### Your objective
Whenever the string "record" turns up in a line of the data below, copy that line.

-------

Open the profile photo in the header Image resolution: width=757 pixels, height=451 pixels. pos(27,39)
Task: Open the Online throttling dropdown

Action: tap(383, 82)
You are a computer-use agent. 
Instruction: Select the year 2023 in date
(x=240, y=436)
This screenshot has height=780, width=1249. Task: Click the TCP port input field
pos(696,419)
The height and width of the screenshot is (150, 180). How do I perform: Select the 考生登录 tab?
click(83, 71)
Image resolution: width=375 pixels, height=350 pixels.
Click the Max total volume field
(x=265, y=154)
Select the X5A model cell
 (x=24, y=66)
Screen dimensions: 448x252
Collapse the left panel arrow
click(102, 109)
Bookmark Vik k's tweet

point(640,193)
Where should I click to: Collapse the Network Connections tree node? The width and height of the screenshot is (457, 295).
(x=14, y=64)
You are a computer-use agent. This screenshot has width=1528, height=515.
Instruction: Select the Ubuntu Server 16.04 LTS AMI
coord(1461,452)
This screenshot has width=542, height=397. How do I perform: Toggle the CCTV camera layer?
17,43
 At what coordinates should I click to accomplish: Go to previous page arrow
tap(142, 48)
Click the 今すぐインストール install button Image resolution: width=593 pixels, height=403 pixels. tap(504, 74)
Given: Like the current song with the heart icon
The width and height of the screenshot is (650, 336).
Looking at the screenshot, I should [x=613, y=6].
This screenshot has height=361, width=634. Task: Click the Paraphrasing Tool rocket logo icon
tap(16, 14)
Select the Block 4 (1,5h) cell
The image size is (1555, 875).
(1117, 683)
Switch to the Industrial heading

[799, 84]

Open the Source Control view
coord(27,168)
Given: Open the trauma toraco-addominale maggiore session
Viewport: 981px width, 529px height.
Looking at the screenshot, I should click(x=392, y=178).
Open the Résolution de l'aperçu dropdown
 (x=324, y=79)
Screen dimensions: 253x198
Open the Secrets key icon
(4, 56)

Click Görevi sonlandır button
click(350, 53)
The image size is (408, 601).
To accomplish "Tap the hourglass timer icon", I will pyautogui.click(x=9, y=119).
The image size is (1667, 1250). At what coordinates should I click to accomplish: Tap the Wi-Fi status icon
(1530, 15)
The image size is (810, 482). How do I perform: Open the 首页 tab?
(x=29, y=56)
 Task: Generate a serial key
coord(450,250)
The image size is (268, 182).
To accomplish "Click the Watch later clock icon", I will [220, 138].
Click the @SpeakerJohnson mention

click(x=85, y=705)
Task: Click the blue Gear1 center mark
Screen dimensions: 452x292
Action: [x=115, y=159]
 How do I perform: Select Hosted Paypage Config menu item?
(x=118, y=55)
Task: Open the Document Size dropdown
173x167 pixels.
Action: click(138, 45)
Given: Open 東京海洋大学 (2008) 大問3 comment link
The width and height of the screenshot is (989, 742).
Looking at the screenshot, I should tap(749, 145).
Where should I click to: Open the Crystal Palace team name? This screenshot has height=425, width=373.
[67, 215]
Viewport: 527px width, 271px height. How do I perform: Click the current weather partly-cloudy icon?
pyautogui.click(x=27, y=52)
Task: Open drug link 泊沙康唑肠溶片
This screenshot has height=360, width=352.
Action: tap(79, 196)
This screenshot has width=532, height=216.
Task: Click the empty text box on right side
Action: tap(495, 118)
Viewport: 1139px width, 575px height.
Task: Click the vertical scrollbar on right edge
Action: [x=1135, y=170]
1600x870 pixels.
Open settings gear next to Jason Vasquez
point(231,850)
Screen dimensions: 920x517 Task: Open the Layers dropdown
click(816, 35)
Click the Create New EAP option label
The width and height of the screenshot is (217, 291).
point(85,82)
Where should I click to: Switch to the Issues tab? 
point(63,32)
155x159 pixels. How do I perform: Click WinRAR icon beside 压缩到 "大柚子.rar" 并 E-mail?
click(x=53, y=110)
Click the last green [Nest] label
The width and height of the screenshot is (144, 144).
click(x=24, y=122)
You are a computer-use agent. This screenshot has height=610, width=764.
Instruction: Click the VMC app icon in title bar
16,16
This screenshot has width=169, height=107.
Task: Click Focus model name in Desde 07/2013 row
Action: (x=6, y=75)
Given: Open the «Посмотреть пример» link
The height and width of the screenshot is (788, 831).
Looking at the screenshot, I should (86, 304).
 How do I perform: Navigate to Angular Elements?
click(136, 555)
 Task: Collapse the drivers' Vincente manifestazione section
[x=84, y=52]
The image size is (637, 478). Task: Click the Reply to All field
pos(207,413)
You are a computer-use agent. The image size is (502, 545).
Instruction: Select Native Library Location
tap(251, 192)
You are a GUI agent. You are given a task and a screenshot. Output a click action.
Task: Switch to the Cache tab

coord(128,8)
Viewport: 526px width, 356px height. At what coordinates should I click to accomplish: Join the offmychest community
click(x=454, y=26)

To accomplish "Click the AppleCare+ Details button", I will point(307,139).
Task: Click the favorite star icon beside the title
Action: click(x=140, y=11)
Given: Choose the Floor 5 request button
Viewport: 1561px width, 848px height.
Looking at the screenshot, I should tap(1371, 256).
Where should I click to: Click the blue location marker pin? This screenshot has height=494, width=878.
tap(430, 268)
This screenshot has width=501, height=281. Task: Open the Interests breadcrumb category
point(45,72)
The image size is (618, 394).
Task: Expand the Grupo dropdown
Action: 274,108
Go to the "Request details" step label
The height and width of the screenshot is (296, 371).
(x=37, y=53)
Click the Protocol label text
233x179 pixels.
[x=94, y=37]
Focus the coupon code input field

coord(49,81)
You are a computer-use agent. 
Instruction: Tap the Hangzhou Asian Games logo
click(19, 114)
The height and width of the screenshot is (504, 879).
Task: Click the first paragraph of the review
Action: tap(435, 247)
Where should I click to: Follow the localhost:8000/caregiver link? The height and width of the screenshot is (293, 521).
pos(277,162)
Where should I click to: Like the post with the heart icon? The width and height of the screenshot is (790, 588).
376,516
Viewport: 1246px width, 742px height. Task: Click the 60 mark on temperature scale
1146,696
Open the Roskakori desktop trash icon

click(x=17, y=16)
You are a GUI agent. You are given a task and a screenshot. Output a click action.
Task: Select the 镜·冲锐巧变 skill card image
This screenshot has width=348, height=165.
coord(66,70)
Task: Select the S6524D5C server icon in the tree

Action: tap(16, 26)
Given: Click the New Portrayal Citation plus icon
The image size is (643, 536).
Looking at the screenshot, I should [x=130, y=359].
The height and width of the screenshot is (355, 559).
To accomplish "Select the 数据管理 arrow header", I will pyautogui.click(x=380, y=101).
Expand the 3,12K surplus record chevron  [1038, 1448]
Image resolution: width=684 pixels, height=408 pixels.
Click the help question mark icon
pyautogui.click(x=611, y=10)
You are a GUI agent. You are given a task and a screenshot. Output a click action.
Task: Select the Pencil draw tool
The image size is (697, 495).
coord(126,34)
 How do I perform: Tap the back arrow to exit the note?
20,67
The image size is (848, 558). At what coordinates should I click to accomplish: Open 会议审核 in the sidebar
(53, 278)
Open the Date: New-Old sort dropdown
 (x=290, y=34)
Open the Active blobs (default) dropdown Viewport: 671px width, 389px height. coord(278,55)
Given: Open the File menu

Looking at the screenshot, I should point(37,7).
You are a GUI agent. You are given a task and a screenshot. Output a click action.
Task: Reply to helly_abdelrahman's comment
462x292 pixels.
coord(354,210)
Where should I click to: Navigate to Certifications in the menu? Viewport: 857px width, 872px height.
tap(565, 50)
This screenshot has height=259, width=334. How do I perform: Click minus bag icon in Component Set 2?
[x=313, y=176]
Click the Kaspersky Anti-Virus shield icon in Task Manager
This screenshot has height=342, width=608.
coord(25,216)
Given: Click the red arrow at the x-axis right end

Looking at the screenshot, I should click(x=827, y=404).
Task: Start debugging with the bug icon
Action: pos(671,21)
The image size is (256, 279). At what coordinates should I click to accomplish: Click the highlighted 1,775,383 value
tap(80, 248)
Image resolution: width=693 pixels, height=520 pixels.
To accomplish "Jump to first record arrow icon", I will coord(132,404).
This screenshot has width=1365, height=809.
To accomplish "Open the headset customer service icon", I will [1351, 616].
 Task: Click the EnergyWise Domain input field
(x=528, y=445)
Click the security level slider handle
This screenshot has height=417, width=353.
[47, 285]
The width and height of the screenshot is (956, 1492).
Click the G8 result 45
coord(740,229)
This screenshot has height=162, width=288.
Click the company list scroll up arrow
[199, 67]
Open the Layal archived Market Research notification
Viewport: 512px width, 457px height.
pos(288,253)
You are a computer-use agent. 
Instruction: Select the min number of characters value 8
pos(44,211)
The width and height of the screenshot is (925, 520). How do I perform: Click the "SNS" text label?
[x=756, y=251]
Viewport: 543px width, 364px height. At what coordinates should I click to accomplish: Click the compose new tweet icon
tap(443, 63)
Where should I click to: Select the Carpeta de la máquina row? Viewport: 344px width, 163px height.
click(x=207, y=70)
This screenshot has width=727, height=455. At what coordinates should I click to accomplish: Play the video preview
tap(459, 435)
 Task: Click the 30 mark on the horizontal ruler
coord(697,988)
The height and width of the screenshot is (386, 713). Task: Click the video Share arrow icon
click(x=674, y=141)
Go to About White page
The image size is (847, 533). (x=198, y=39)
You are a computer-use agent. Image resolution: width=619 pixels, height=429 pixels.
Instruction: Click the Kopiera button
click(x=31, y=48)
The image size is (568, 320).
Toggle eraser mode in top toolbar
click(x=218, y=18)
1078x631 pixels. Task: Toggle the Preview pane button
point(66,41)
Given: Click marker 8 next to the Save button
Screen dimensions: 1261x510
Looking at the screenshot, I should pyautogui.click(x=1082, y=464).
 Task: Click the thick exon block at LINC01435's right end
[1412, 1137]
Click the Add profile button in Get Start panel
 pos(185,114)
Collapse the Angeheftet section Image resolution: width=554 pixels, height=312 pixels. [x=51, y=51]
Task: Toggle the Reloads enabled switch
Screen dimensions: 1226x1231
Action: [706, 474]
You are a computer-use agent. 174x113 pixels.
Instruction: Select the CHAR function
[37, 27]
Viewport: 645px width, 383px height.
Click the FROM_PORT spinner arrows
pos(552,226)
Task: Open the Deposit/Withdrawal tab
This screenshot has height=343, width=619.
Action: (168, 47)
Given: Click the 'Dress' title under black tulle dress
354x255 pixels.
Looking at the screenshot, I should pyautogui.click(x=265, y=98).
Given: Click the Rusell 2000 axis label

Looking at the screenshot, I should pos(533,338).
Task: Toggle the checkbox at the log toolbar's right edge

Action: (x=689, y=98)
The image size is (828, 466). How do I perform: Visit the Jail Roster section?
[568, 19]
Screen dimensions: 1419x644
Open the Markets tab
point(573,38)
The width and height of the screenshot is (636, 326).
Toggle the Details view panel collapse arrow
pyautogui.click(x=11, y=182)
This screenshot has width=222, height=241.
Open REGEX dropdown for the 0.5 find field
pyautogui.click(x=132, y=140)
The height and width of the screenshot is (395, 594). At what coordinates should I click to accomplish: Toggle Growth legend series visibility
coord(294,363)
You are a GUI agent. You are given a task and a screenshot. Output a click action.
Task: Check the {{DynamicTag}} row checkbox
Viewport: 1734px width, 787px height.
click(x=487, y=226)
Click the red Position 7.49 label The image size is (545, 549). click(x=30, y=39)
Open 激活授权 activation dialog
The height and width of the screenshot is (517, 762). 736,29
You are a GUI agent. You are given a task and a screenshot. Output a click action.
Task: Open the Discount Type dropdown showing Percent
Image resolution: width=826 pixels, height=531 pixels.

-------

### Answer box
Expand the 3,12K surplus record chevron  [1038, 1448]
To accomplish "Jump to first record arrow icon", I will coord(132,404).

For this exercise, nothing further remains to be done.